ACHTSAMKEIT
Achtsamkeit bedeutet, im Hier und Jetzt mit unseren Erfahrungen in unmittelbaren Kontakt zu sein. Indem wir von Augenblick zu Augenblick bewusst wahrnehmen, was in uns und um uns geschieht, ohne es zu werten, erkennen wir die Dinge klarer und gewinnen einen inneren Handlungsspielraum. In diesem Raum wird es möglich, automatische Verhaltensmuster aufzubrechen und situationsgerecht und verantwortungsvoll mit den Anforderungen des Alltags umzugehen.
Zwischen Reiz und Reaktion liegt ein Raum. In diesem Raum liegt unsere Macht zur Wahl unserer Reaktion. In unserer Reaktion liegen unsere Entwicklung und unsere Freiheit. - Viktor Frankl, Neurologe
Achtsamkeit kann gleichzeitig als eine Form der Aufmerksamkeit gesehen werden und als eine Lebenshaltung, die von Freundlichkeit und Offenheit geprägt ist. Sie lehrt uns, dass alle Erfahrungen vergänglich sind, seien sie angenehm, neutral oder unangenehm. Das Kultivieren der Achtsamkeit erlaubt uns, mit unserer Lebendigkeit verbunden zu sein und befähigt uns, auch in stressigen Zeiten oder in schwierigen Lebensumständen, innere Ruhe, Akzeptanz und Gelassenheit zu finden.
Man kann die Wellen nicht anhalten, aber man kann lernen, sie zu surfen. - Jon Kabat-Zinn, Urheber des MBSR-Programms
MBSR
MBSR ist das Kürzel für „Mindfulness Based Stress Reduction“, was am besten übersetzt wird mit „Stressbewältigung durch Achtsamkeit“. Es handelt sich um ein psychoedukatives Programm, das 1979 vom Arzt und Molekularbiologen Jon Kabat-Zinn an der Universitätsklinik von Massachusetts (USA) entwickelt wurde.
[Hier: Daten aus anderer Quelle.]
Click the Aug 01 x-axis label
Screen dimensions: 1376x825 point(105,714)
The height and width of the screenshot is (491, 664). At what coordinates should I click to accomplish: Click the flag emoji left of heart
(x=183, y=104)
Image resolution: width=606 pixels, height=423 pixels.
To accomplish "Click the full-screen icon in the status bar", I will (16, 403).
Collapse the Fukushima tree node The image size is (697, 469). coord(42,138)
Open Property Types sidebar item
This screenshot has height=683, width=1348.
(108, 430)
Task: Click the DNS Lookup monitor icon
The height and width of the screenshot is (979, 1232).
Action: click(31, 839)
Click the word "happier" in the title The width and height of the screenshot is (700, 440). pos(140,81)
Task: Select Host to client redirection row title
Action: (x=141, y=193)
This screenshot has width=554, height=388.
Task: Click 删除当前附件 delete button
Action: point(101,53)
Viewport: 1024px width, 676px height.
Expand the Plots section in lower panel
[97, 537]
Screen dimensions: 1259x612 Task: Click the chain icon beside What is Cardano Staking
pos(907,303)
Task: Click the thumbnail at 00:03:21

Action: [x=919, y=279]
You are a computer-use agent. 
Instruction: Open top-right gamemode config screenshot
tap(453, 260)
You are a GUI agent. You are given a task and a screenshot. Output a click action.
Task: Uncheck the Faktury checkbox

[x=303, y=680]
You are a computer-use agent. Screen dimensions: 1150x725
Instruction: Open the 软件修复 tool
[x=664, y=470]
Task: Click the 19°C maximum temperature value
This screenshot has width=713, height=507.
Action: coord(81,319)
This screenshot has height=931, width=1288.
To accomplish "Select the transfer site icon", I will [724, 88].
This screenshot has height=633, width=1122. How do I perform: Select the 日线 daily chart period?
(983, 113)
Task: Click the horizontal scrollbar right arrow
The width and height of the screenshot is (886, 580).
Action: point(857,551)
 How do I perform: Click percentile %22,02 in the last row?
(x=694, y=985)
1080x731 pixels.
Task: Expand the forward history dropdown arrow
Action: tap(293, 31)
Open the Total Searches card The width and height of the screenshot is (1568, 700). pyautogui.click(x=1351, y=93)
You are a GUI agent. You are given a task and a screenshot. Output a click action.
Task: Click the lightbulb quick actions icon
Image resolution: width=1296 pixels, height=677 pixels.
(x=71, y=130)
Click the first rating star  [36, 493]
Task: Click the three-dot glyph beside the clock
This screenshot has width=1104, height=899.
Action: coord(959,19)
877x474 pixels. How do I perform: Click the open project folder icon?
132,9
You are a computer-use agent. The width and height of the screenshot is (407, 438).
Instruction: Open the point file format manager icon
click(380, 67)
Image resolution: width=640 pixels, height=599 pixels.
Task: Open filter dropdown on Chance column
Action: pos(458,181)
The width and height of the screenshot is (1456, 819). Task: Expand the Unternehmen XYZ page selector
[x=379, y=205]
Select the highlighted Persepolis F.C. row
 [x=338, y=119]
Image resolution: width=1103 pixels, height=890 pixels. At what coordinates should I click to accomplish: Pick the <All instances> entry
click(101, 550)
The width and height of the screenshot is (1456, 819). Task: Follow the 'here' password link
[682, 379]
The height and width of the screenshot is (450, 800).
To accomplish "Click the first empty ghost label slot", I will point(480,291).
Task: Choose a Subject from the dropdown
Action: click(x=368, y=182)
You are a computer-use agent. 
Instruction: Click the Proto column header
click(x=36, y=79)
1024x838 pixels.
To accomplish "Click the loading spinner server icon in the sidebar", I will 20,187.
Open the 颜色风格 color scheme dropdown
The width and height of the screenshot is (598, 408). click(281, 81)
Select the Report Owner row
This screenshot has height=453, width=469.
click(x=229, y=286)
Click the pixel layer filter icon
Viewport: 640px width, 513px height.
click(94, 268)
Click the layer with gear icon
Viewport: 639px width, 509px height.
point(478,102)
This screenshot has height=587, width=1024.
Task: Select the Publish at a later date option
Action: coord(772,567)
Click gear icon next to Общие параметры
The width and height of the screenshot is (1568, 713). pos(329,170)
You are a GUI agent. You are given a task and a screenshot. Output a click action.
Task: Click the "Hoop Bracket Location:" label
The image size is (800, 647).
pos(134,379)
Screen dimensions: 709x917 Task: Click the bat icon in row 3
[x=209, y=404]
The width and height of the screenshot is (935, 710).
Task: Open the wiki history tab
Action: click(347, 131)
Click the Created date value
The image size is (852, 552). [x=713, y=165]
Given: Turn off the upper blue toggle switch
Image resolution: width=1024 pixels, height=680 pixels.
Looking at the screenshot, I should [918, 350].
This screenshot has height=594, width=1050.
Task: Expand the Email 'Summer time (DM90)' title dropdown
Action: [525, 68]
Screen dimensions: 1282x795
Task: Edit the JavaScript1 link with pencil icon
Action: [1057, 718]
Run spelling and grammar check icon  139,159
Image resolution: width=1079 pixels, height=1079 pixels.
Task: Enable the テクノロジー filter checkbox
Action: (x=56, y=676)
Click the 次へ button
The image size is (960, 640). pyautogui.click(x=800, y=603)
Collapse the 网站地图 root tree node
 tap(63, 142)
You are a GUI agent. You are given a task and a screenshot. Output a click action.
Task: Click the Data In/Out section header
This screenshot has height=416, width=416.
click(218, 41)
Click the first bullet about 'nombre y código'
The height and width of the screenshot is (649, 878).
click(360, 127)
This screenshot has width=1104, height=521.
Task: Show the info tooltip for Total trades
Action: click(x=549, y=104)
Kabat-Zinn erkannte das Potenzial von Achtsamkeits-Praxis, Yoga und anderen fernöstlichen Methoden für die Gesundheit seiner Patienten und ergänzte es mit Erkenntnissen der Stress- und Hirnforschung. Daraus entstand das auf westliche Bedürfnisse zugeschnittene MBSR-Programm. Es wird heute weltweit an vielen Kliniken, sozialen sowie pädagogischen Institutionen mit grossem Erfolg angeboten.
Selbstwahrnehmung und Umgang mit Stress
Der achtwöchige Kurs ist als alltagsbezogenes, angeleitetes Training konzipiert. Im Zentrum steht die Schulung der eigenen Achtsamkeit und der nicht-urteilenden Wahrnehmung von Gedanken, Empfindungen und Gefühlen. Formale Übungen wie Body-Scan, verschiedene Arten von Meditation, einfache Yogaübungen sowie Übungen für den Alltag bilden das Gerüst des Kurses. Die intensive Achtsamkeitspraxis im MBSR hat zum Ziel, einen bewussten und zielführenden Umgang mit Stress zu fördern. Der Begriff „Stress“ meint im MBSR-Kontext notabene weit mehr, als Hektik oder Druck am Arbeitsplatz. Er umfasst unter anderem auch Angstzustände, Schlaflosigkeit, Schmerzen, Krankheiten und schwierige zwischenmenschliche Beziehungen, auf die wir oft habituell mit Ärger, Frustration oder Sorge reagieren.
Mit einer Haltung der Achtsamkeit wird es möglich, den unvermeidbaren Herausforderungen des Lebens auf eine Art zu begegnen, die die Lebensqualität nicht beeinträchtigt: Mit Gelassenheit, Offenheit und Vertrauen.
Wissenschaftlich abgestützt
MBSR nützt die starken Kräfte der Selbstheilung und ist fern jeder Esoterik. Hunderte von wissenschaftlichen Studien belegen die positive Wirkung des MBSR-Programms auf Psyche und Körper. So beruhigt regelmässige Achtsamkeitspraxis erwiesenermassen den Geist und verändert viele Hirnregionen, wie z.B. die Amygdala, das „Angstzentrum“ des Gehirns. Sie reduziert zudem die Ausschüttung von Stress-Hormonen wie Kortisol, welches im Übermass die Immunabwehr schwächt und Entzündungen begünstigt. Auch das Rückfallrisiko nach Depressionen wird durch MBSR deutlich reduziert.